Er ist oben, einer der Trance-Pioniere der ersten Stunde. Paul van Dyk reist um die Welt, seine DJ-Sets sind gesucht und gebucht. Doch bei dem Utrecht Festival im Februar 2016 stürzte Paul van Dyk wegen einer ungesicherten Gefahrenstelle von der Bühne. Mit schwersten Verletzungen wurde er ins nahegelegene Krankenhaus gebracht. Die Prognose war nicht gut. Seine Freundin Margarita reist aus Los Angeles an, seine Mutter aus Berlin. Der Ernst der Lage ist klar erkennbar. Mit der Energie der Liebe hält Margerita alles Negative von Paul fern und Schritt für Schritt kämpft sich der DJ ins Leben zurück.
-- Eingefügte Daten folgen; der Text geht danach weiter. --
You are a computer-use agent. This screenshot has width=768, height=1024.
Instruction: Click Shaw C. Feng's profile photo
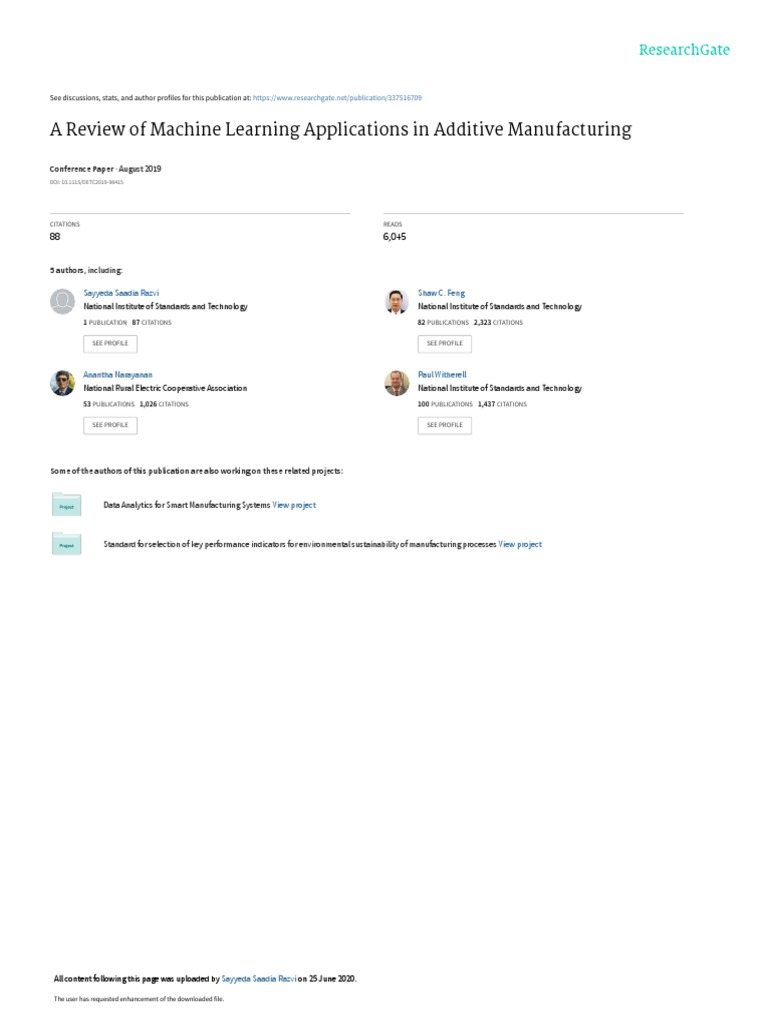(x=397, y=301)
Man kennt sie, die DJs, mit deren Namen man den Beginn der elektronischen Musik verbindet. Man hat die Zeit miterlebt, Techno, Rave, Trance, House und wie die Stile heißen. Nicht jede Richtung ist für jeden angenehm. Musik ist halt, was gefällt und das ist individuell verschieden. Doch es gibt die Lieder, bei denen man abhebt, bei denen der Rhythmus sofort ins Blut beziehungsweise in die Beine geht. Man hat einige Sets besucht und sich den Wind der unvergessenen Love-Parade in Berlin um die Nase wehen lassen. Natürlich ist die Zeit irgendwann vorbei und man genießt die Musik eher am Computer. Dennoch bleibt einem die Musik nahe und man hört von den Festivals und man hört auch von dem Unfall. Nicht in seinem ganzen Ausmaß.
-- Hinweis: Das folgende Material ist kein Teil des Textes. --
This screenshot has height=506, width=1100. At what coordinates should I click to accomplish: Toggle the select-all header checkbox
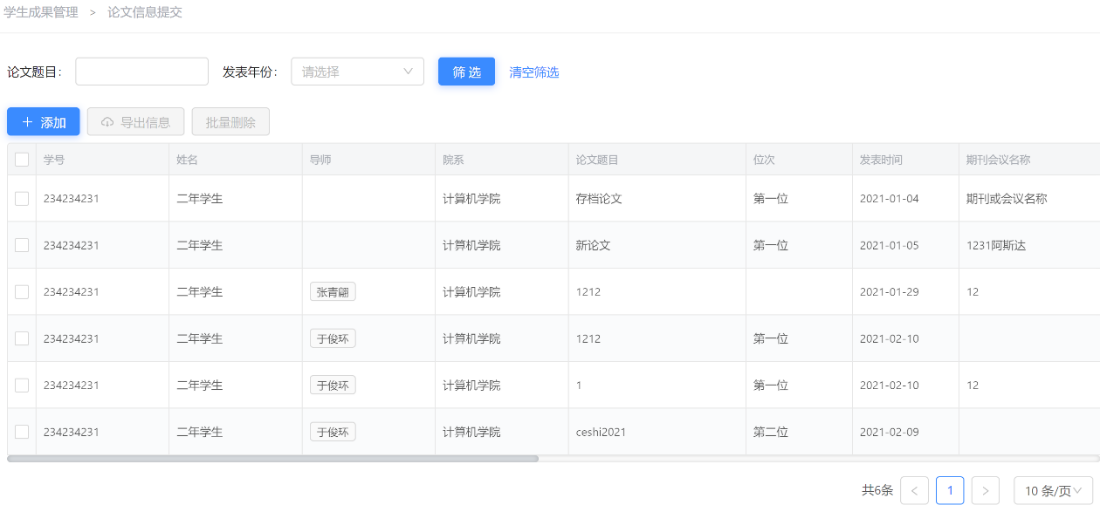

Und nun drei Jahre später hat Paul van Dyk mit seinem Buch das Leben nach dem Unfall beschrieben. Zum Teil aus seiner eigenen Sicht und zum anderen aus Sicht Margaritas wird dem Leser die schwere Zeit nahegebracht. Margarita, der zunächst niemand so richtig erzählt, was geschehen ist. Paul, schwer verletzt im Krankenhaus. Mit emotionalen und mitreißenden Worten wird geschildert, wie es um Paul stand, wie Margarita mit dem Mut einer Tigerin alles unternimmt, um Paul ins Leben zurückzuhelfen. Ein schwerer Weg, der mit der Zeit wohl etwas leichter wird, der aber nie aufhört. Doch Paul van Dyk nimmt die Einschränkungen an, die ihm der Unfall auferlegt. Er akzeptiert, dass es gewisse Grenzen gibt und er versucht doch immer wieder sie zu verschieben. Und in kleinen Schritten glückt es. Es gibt keinen Tag ohne Schmerzen, doch jeder Tag am Leben, jeder Tag, an dem er seine Musik leben kann, ist ein guter Tag.

Paul van Dyk ist einer der sich aus einfachen Verhältnissen hochgekämpft hat. Vielleicht hat er zur richtigen Zeit, am richtigen Ort, das richtige Thema erwischt. Doch sein begünstigtes Leben konnte ihn nicht vor dem Unfall schützen. Er musste beinahe von Null anfangen, mit dem Beistand vor allem seiner Freundin kam er ins Leben zurück. Aufgeben ist keine Option und so kann das Beispiel Pauls jedem in einer schwierigen Situation Mut machen.